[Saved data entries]
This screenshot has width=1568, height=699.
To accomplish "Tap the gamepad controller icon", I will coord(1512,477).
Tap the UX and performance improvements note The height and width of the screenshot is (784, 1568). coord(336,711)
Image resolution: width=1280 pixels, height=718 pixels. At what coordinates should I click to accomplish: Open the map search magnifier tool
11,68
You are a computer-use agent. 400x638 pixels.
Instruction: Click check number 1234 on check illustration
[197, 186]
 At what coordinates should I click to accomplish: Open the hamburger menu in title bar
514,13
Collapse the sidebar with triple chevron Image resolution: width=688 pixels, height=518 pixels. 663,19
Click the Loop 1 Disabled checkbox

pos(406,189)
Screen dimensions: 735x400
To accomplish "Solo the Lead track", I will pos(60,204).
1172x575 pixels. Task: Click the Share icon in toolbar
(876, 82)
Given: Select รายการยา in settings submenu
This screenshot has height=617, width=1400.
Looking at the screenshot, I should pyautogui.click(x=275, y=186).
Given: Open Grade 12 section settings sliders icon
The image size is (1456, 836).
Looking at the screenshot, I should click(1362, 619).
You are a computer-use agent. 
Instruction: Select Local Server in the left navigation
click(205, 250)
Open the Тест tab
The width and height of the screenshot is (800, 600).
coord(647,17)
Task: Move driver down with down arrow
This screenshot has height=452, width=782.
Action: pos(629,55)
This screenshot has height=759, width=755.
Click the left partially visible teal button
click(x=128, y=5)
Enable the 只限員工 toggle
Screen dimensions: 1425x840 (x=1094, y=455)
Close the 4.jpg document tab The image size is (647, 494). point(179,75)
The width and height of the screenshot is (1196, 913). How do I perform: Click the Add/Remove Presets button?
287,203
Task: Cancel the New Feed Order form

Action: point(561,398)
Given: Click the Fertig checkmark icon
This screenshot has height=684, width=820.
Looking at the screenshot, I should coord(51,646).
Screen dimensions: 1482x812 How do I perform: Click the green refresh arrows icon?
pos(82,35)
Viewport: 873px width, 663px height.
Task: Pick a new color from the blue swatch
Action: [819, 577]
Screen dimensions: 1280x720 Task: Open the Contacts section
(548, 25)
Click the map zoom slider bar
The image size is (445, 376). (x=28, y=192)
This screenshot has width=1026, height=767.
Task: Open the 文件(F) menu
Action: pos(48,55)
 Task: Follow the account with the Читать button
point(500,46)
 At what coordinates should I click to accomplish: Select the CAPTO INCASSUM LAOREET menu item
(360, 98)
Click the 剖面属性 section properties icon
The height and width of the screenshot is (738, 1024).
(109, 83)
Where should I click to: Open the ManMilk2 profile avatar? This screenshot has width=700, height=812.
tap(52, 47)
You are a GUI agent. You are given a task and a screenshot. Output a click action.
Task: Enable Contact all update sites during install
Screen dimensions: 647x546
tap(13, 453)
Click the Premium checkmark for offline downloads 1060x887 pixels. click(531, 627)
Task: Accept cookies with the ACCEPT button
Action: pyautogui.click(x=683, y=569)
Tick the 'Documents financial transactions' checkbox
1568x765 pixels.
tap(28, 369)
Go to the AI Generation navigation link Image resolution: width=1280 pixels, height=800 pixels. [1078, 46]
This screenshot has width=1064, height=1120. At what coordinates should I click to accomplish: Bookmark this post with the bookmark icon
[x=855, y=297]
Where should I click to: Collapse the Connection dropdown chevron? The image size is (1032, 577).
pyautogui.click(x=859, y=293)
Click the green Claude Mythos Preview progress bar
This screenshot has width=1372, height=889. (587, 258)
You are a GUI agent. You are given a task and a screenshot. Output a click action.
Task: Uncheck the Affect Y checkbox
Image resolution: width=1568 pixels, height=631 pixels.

## [Task statement]
Give back every line from the beginning of the records through the line holding "Given: Select รายการยา in settings submenu", exactly as it reads, and leave out the rest.

## [Task result]
This screenshot has width=1568, height=699.
To accomplish "Tap the gamepad controller icon", I will coord(1512,477).
Tap the UX and performance improvements note The height and width of the screenshot is (784, 1568). coord(336,711)
Image resolution: width=1280 pixels, height=718 pixels. At what coordinates should I click to accomplish: Open the map search magnifier tool
11,68
You are a computer-use agent. 400x638 pixels.
Instruction: Click check number 1234 on check illustration
[197, 186]
 At what coordinates should I click to accomplish: Open the hamburger menu in title bar
514,13
Collapse the sidebar with triple chevron Image resolution: width=688 pixels, height=518 pixels. 663,19
Click the Loop 1 Disabled checkbox

pos(406,189)
Screen dimensions: 735x400
To accomplish "Solo the Lead track", I will pos(60,204).
1172x575 pixels. Task: Click the Share icon in toolbar
(876, 82)
Given: Select รายการยา in settings submenu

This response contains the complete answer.